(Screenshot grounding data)

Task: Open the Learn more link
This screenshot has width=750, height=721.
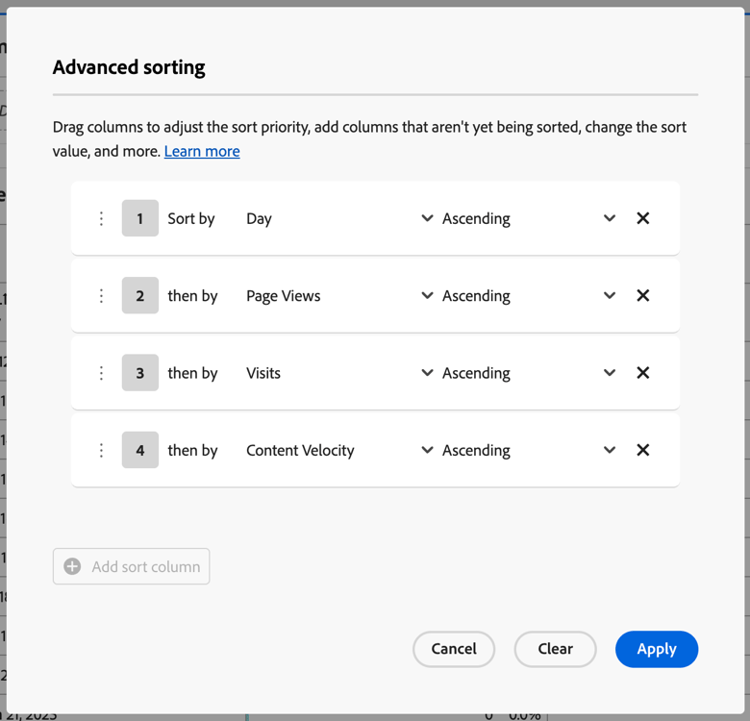Action: point(202,151)
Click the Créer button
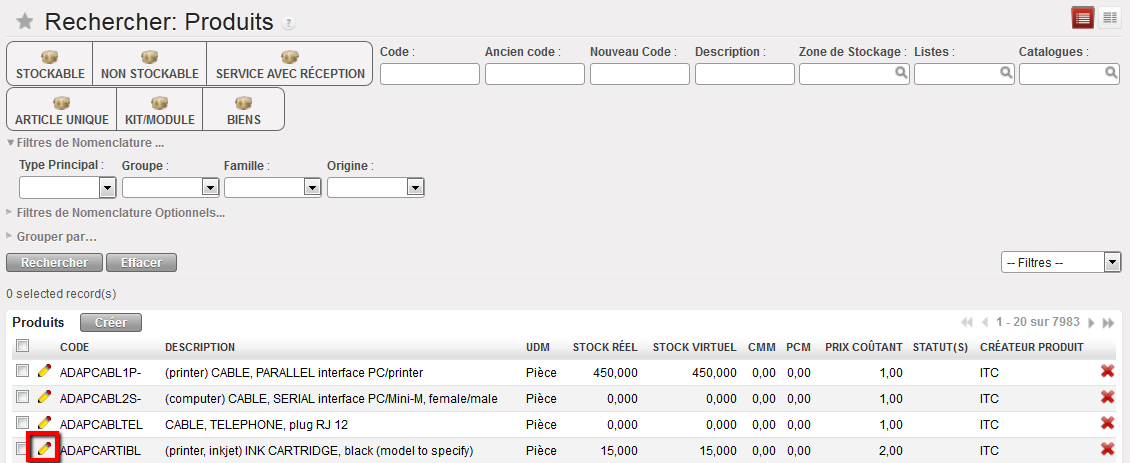 point(111,323)
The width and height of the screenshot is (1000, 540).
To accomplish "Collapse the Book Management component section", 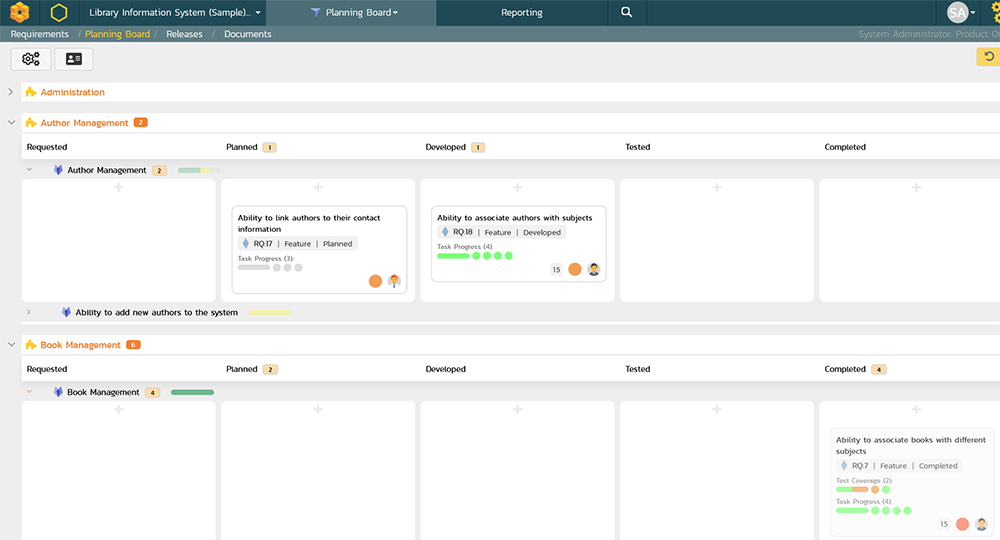I will click(11, 345).
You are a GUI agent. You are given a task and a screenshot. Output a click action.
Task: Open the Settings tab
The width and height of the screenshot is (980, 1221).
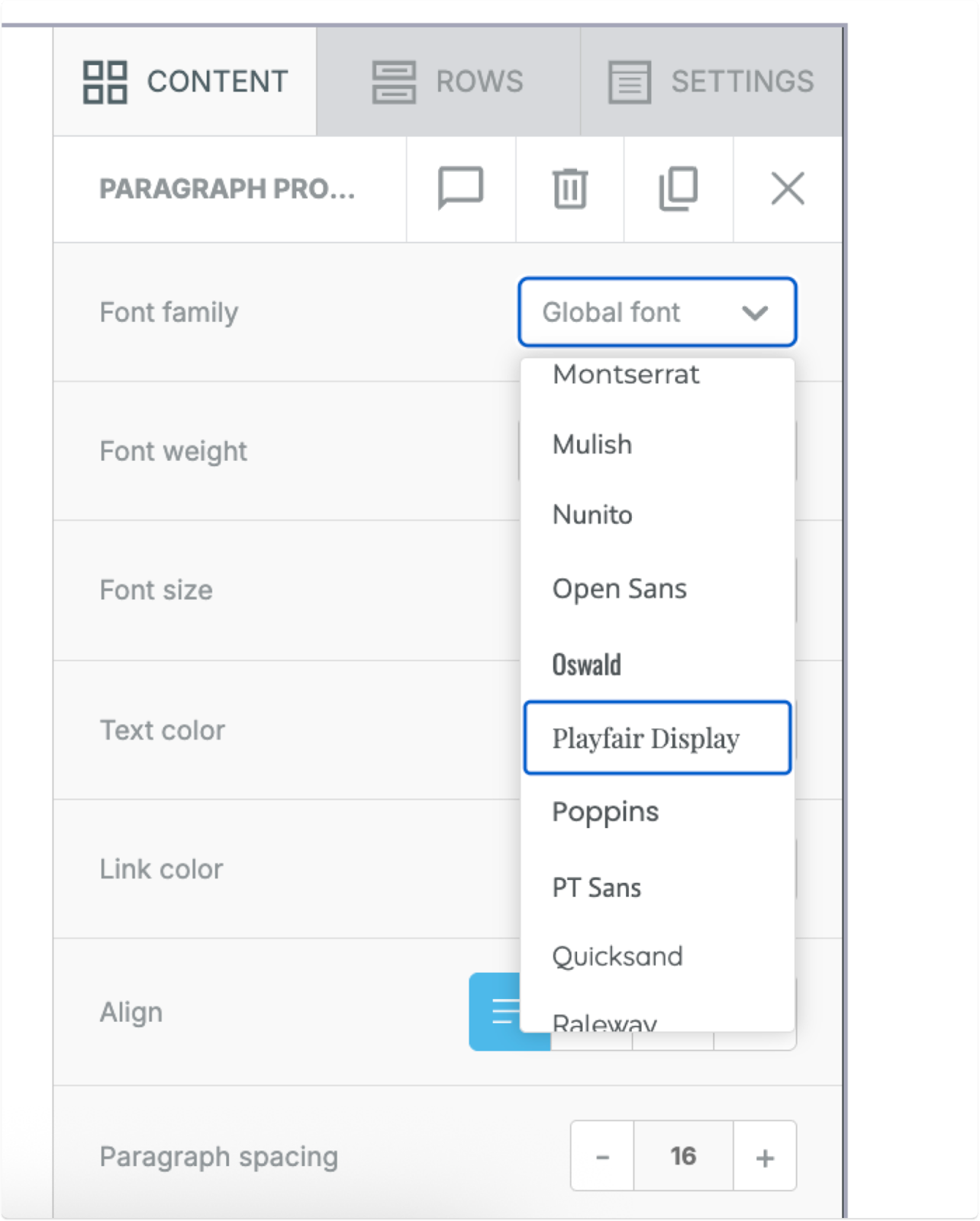click(711, 82)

_REQUIRED ACTION_
Starting at the line that contains "The width and height of the screenshot is (980, 1221).", reproduce exactly and only the lines through the end of the entries above, with the pictures excluded.

_ANSWER TO THIS PROBLEM_
The width and height of the screenshot is (980, 1221).
click(711, 82)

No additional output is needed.